LazyLLM
๐ Abstract
The paper introduces LazyLLM, a novel token pruning technique to improve the efficiency of large language model (LLM) inference, particularly for long context scenarios. LazyLLM selectively computes the key-value (KV) cache for tokens that are important for predicting the next token, and "lazily" defers the computation of remaining tokens to later steps when they become relevant. This helps to significantly reduce the time-to-first-token (TTFT) during the prefilling stage of LLM inference without requiring any model fine-tuning.
๐ Q&A
[01] Introduction
1. What are the two sequential stages of standard prompt-based LLM inference? The two sequential stages of standard prompt-based LLM inference are:
- Prefilling stage: The model computes and saves the KV cache of each token from the prompt, and predicts the first token.

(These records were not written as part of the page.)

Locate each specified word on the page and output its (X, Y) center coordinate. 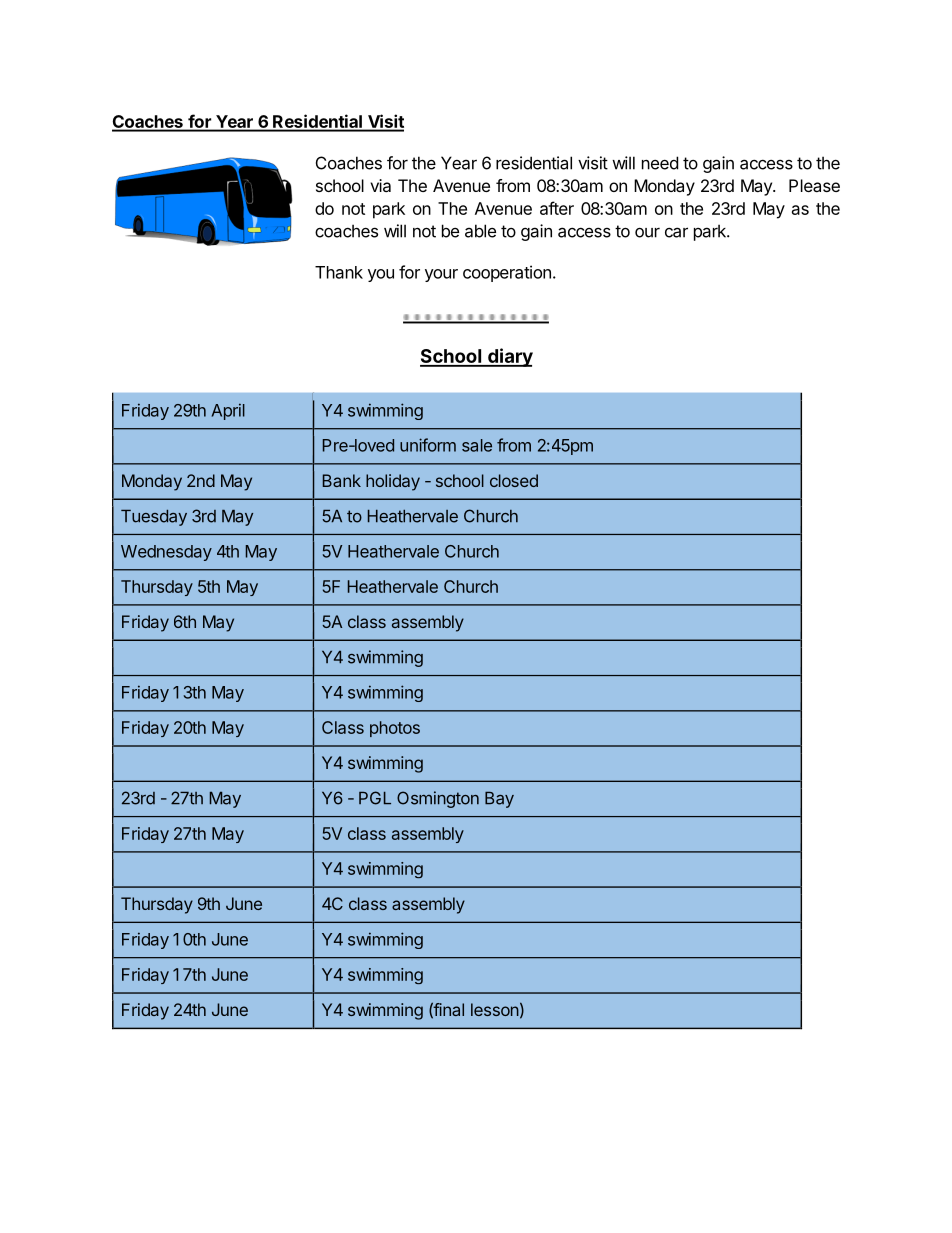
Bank (342, 480)
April (228, 411)
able (480, 231)
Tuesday (154, 517)
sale (477, 445)
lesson (495, 1009)
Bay (499, 799)
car (676, 232)
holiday (393, 482)
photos (395, 729)
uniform (428, 445)
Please (814, 185)
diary (509, 357)
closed (514, 480)
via (380, 185)
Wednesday (166, 553)
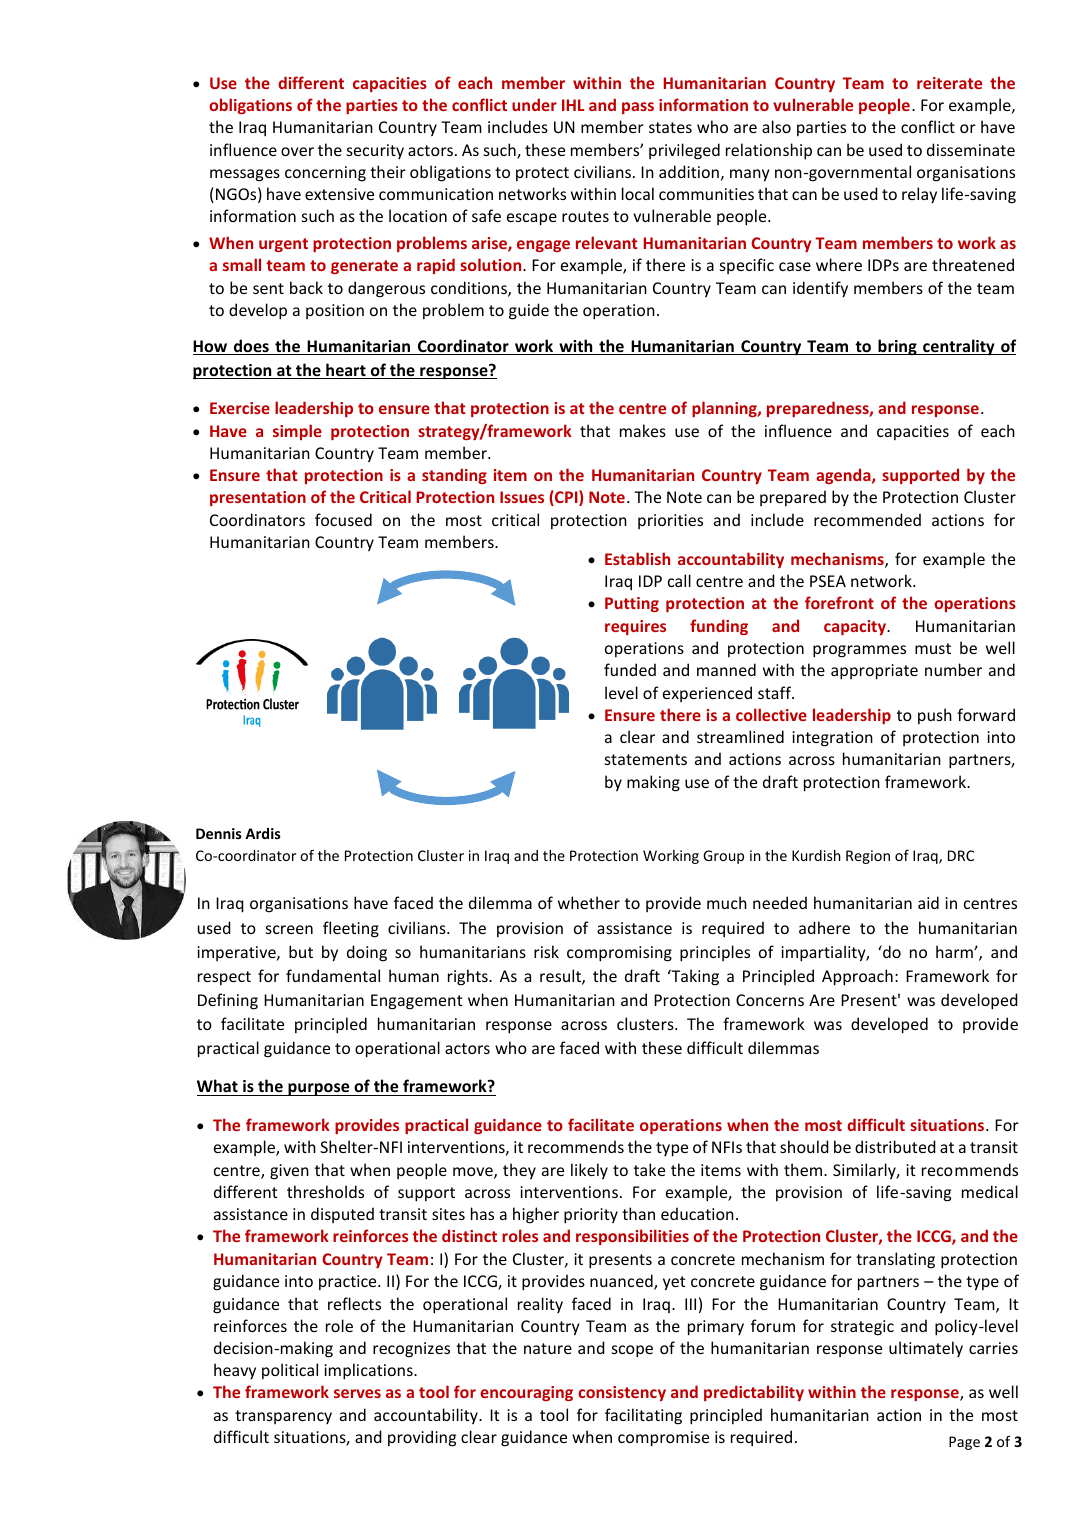 Image resolution: width=1087 pixels, height=1537 pixels. I want to click on reiterate, so click(949, 83).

- Decoding stage: The model reuses the cached KVs to decode the next token iteratively until the stop criteria are met.
2. What is the challenge with the prefilling stage for long prompts? For long prompts, the prefilling stage can be slow because the KV cache must be computed for all tokens, and the cost of computing attention increases quadratically with the number of tokens in the prompts. This can significantly increase the time-to-first-token (TTFT).
3. What is the key question that the paper aims to address? The paper aims to address the question of whether all prompt tokens are essential for generating the first token, and explores ways to selectively compute the KV cache to improve the TTFT.
[02] LazyLLM
1. What is the key idea behind LazyLLM? The key idea behind LazyLLM is to selectively compute the KV cache for tokens that are important for predicting the next token, and "lazily" defer the computation of remaining tokens to later steps when they become relevant.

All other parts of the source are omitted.